Bond markets begin the day on the run (the bad kind of run), and if Thanksgivings past are any indication, things could get worse before they get better.
Traders still trade on the day before Thanksgiving, but the trading environment is certainly different than an average Wednesday. On an average Wednesday, traders know they'll have at least 2 more days in the week to do whatever they need to do before the weekend.
"The weekend" is an important wild card for bond markets because it allows the world 2 days to do "stuff" that could impact bond markets without anyone being around to trade it. As such, traders do their best to calculate, divine, and guess at the best possible position to be in heading into the weekend.
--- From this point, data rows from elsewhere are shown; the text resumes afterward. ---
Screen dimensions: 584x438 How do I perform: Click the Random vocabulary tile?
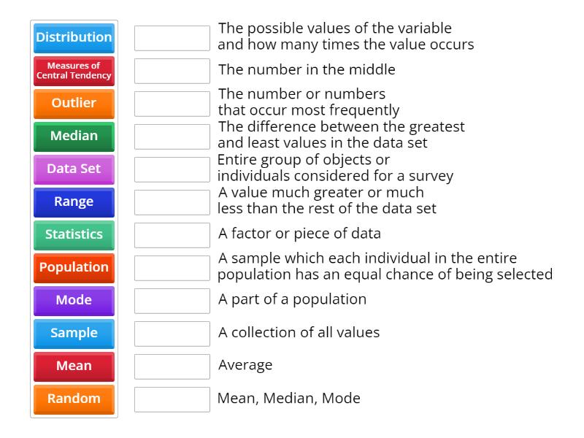click(x=73, y=399)
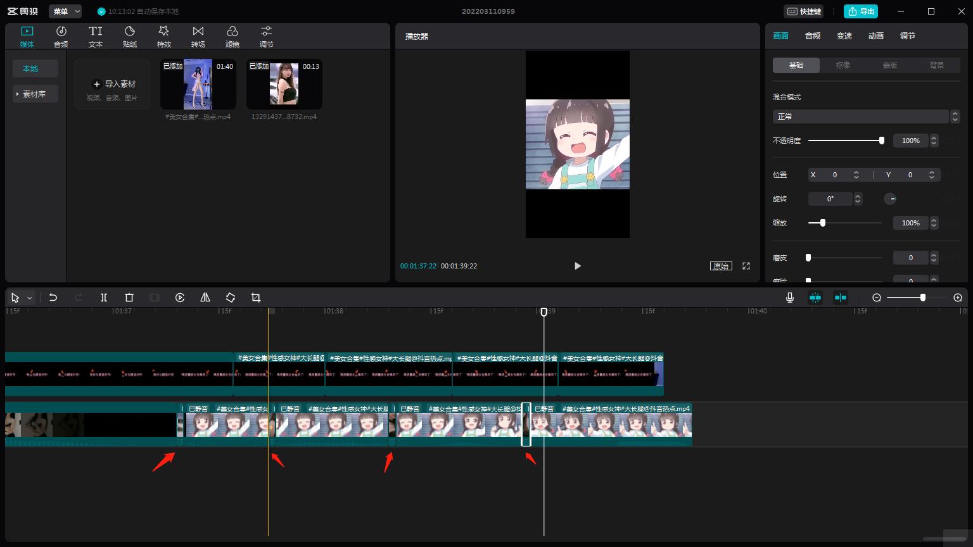The height and width of the screenshot is (547, 973).
Task: Click the crop tool icon
Action: tap(256, 298)
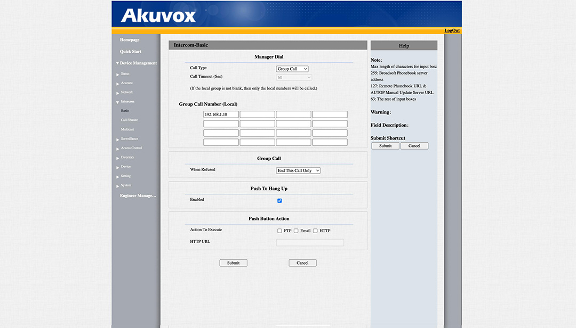Expand the Surveillance section arrow
Image resolution: width=576 pixels, height=328 pixels.
(x=118, y=139)
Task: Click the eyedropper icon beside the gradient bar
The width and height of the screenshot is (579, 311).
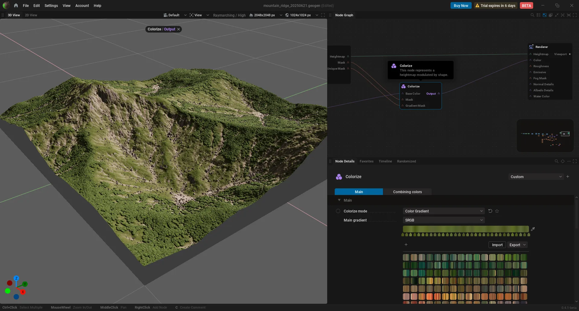Action: pyautogui.click(x=533, y=229)
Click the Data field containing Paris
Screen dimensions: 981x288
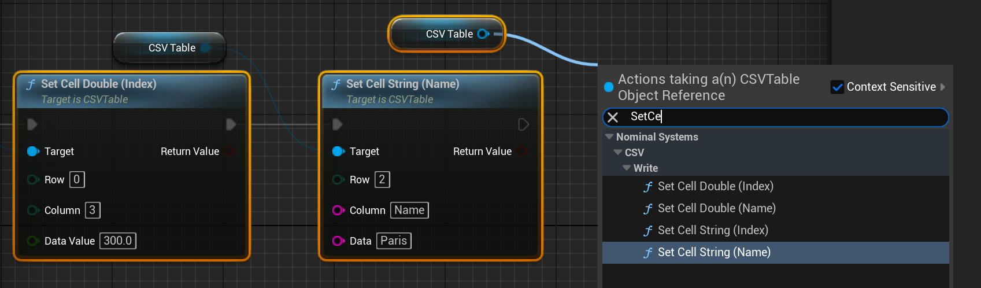394,241
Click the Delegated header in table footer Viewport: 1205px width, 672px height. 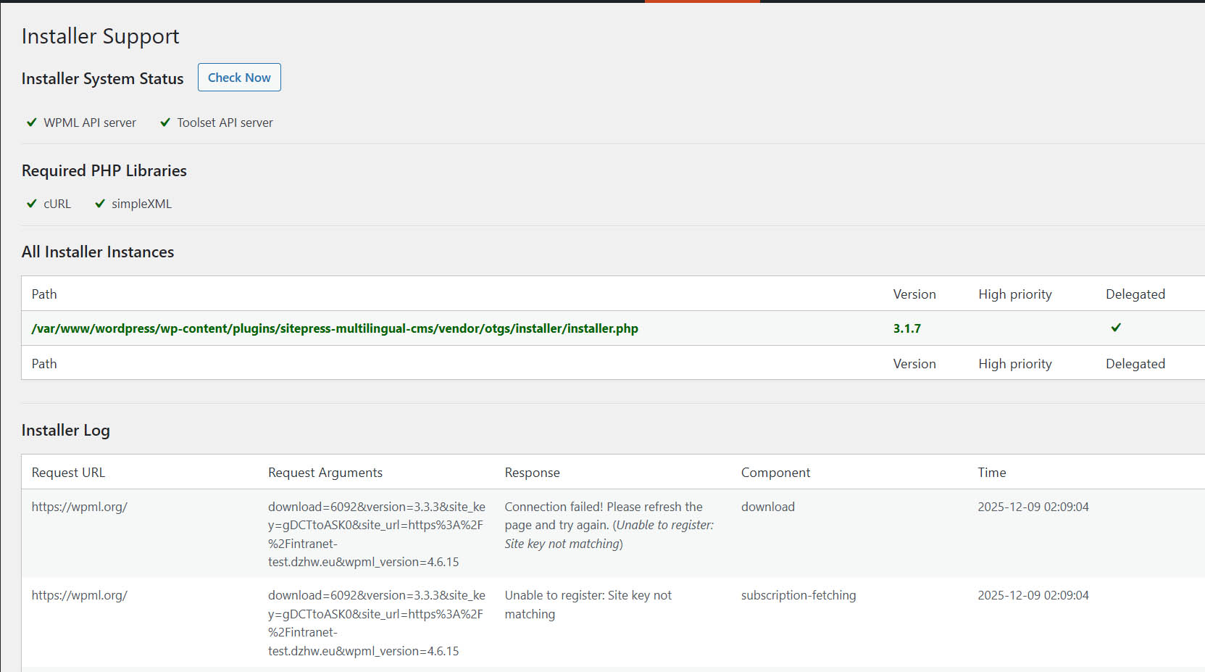[1135, 364]
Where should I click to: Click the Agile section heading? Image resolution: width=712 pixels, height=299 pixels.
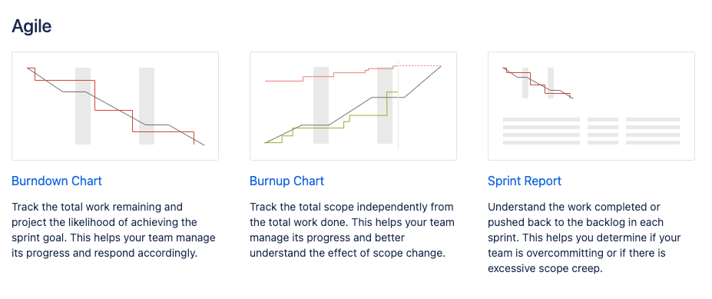click(x=31, y=26)
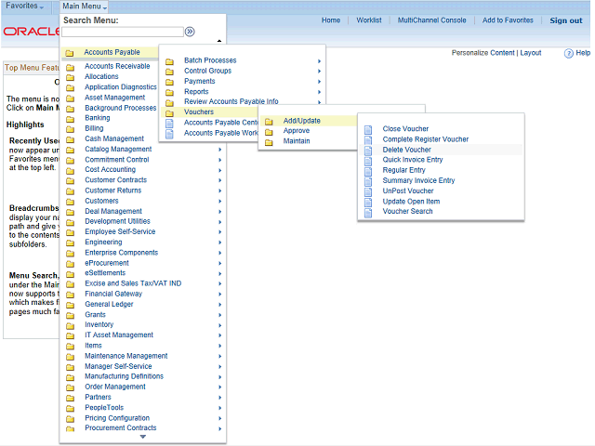Screen dimensions: 595x446
Task: Select Delete Voucher from the submenu
Action: (406, 150)
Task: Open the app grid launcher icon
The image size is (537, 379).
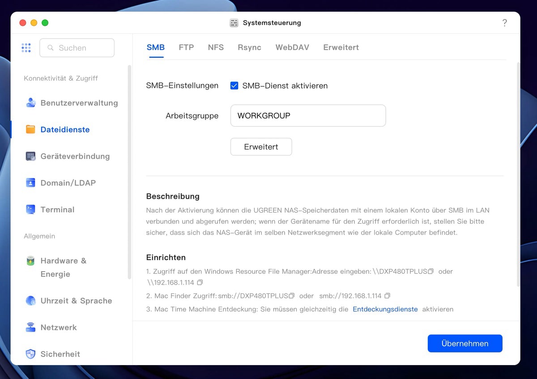Action: point(26,48)
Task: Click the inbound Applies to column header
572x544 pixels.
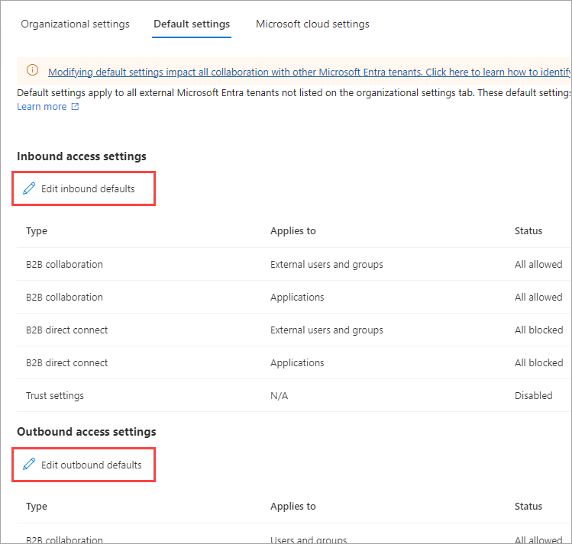Action: (292, 230)
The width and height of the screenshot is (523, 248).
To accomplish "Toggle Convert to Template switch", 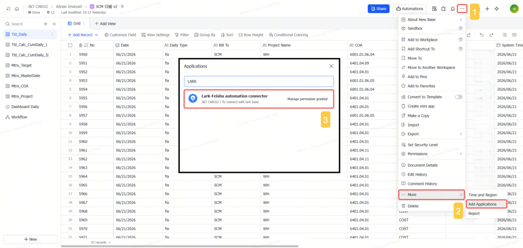I will [x=459, y=96].
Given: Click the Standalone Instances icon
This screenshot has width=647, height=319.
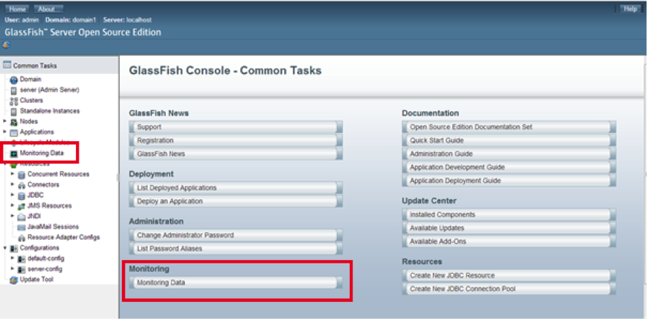Looking at the screenshot, I should [x=14, y=111].
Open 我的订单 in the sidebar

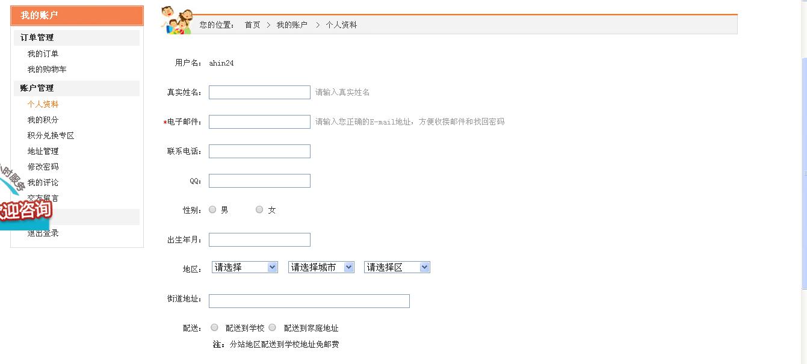43,54
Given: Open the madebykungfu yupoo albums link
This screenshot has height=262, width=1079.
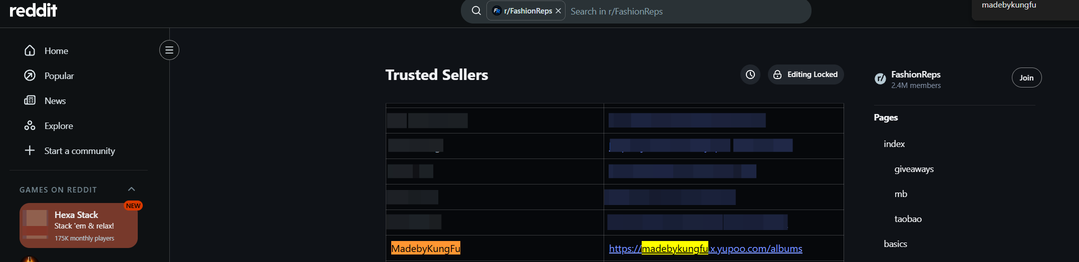Looking at the screenshot, I should (x=705, y=249).
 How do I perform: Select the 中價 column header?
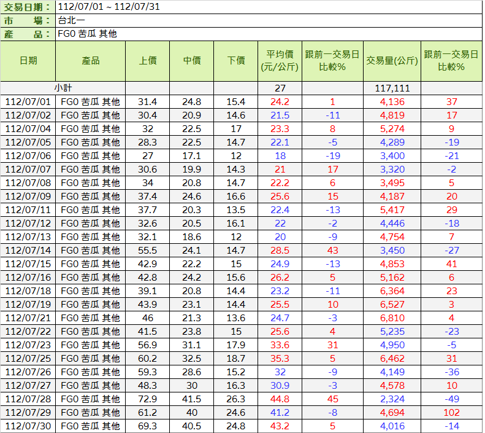pyautogui.click(x=192, y=61)
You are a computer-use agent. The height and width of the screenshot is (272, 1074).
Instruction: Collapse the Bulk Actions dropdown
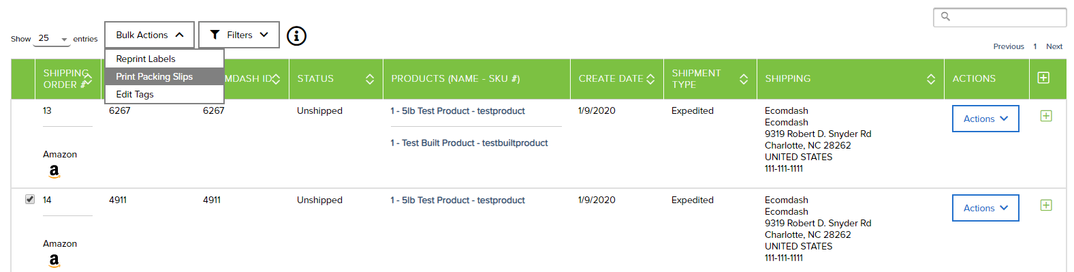click(149, 35)
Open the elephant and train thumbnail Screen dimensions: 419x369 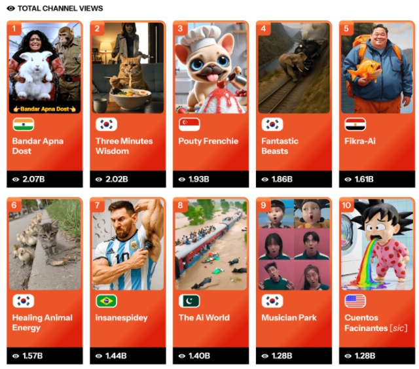click(294, 68)
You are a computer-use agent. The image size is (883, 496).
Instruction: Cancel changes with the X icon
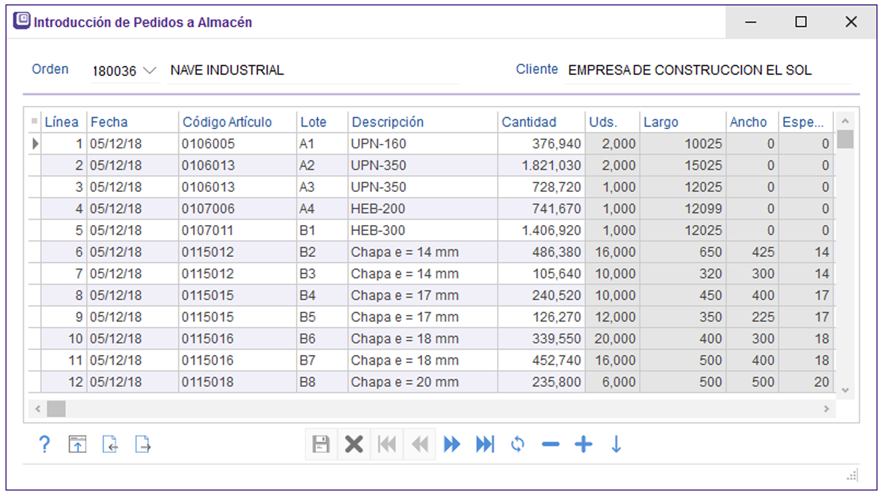pyautogui.click(x=354, y=444)
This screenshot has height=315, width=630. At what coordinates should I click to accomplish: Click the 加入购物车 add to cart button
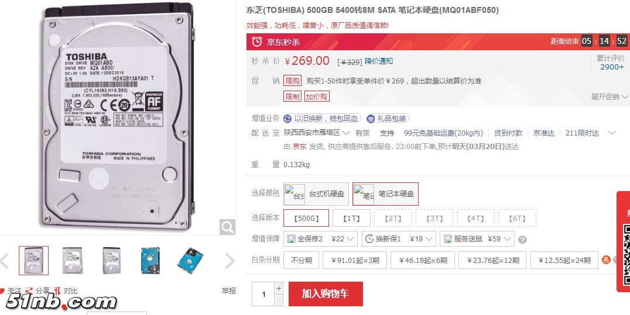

The Wednesday before Thanksgiving not only must serve the role of that "last day before the weekend," but it has to do even more heavy lifting, because it's dealing with 4 days off (yes, Friday is a half day, but no one really treats it that way) instead of 2. Adding a layer of complexity is the fact that the following week is the first few days of "month-end."
All of the above occurs against the backdrop of lower liquidity. A holiday week simply has fewer traders occupying a wider range of desired price points. In a highly liquid market, there are eager buyers and sellers at any given price point. In a 'Wednesday-before-Thanksgiving' market, there can be bigger gaps between eager buyers and sellers, and fewer buyers and sellers for any given price point. (To be clear, volume and liquidity are two different things. The simplest definition of liquidity is "volume at price")
This all adds up to the possibility of big volatility without much provocation. After all, if there's a wide canyon between my price point and the next eager buyer/seller, one of us is going to have to jump that canyon if we need to get a trade done. If a few trades jump those canyons in the same direction, snowball selling momentum can quickly increase, as is already the case today.